**Problem to work on**
Extract every line of the listing below verbatim, leaving out the pictures.

**Dataset excerpts**
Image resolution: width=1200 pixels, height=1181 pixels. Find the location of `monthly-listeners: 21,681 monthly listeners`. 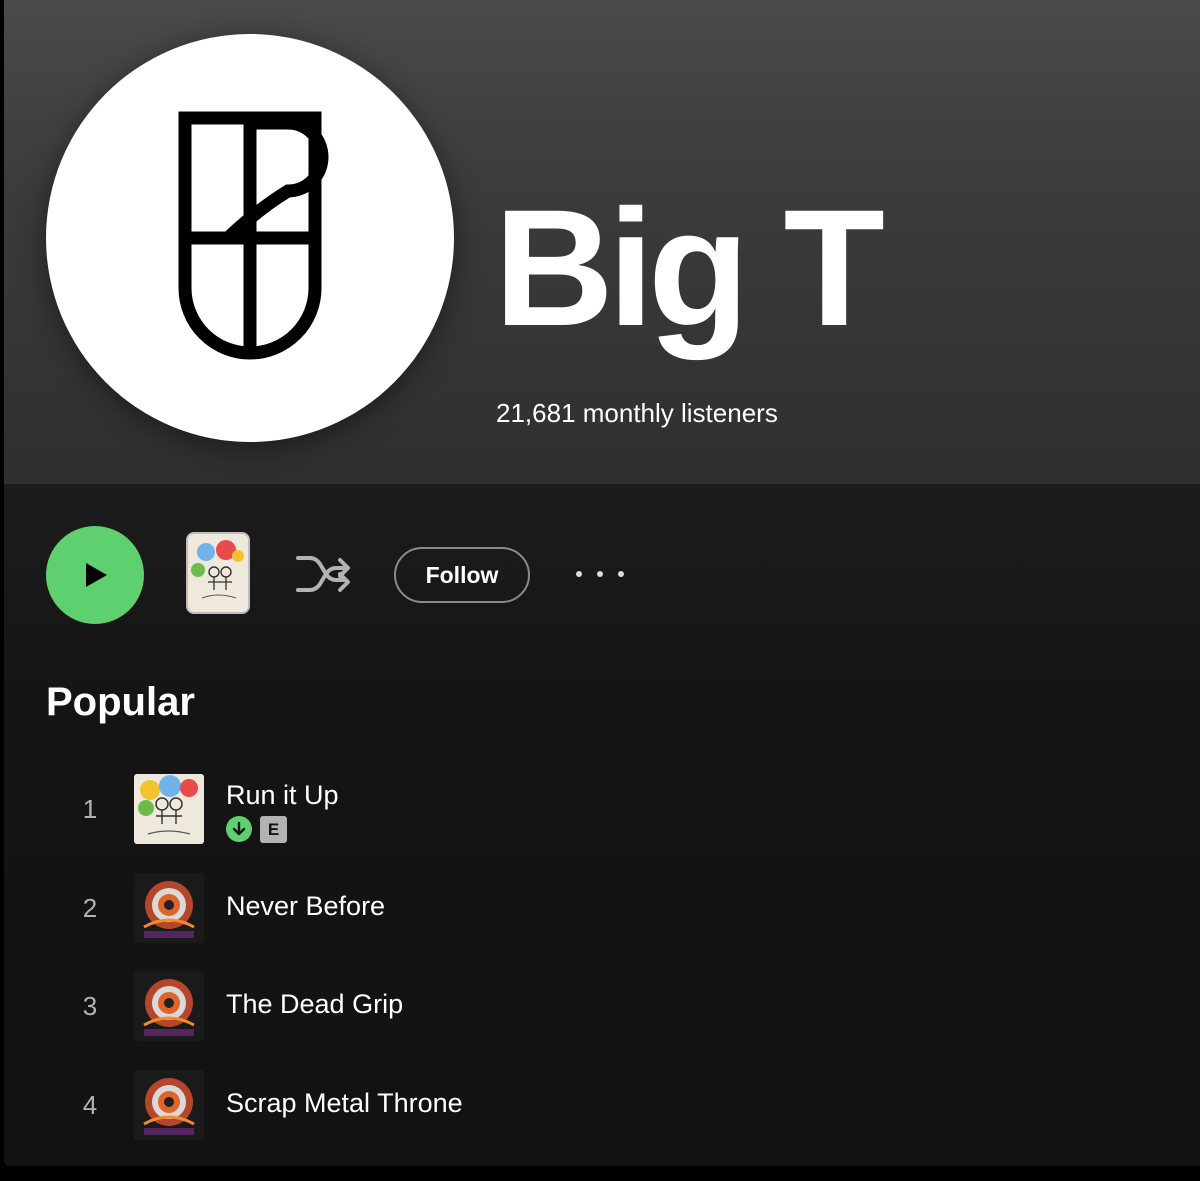

monthly-listeners: 21,681 monthly listeners is located at coordinates (637, 413).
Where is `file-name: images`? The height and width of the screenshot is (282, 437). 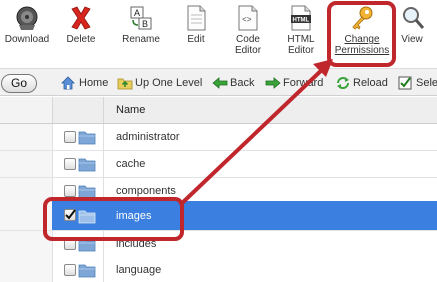
file-name: images is located at coordinates (134, 216).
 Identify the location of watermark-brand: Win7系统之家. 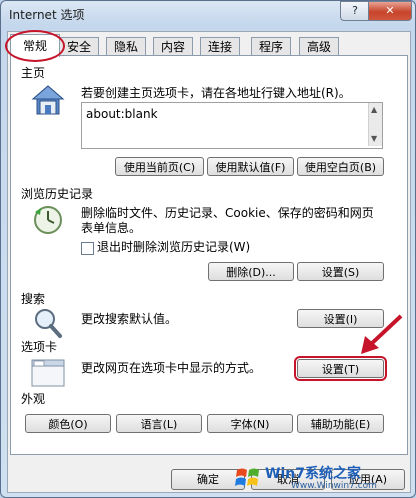
(313, 474).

**Reply to the task**
Image resolution: width=1200 pixels, height=1181 pixels. Find the location of `monthly-listeners: 21,681 monthly listeners`. 

monthly-listeners: 21,681 monthly listeners is located at coordinates (637, 413).
Where is `file-name: images`? The height and width of the screenshot is (282, 437). 
file-name: images is located at coordinates (134, 216).
 Identify the location of watermark-brand: Win7系统之家. 
(313, 474).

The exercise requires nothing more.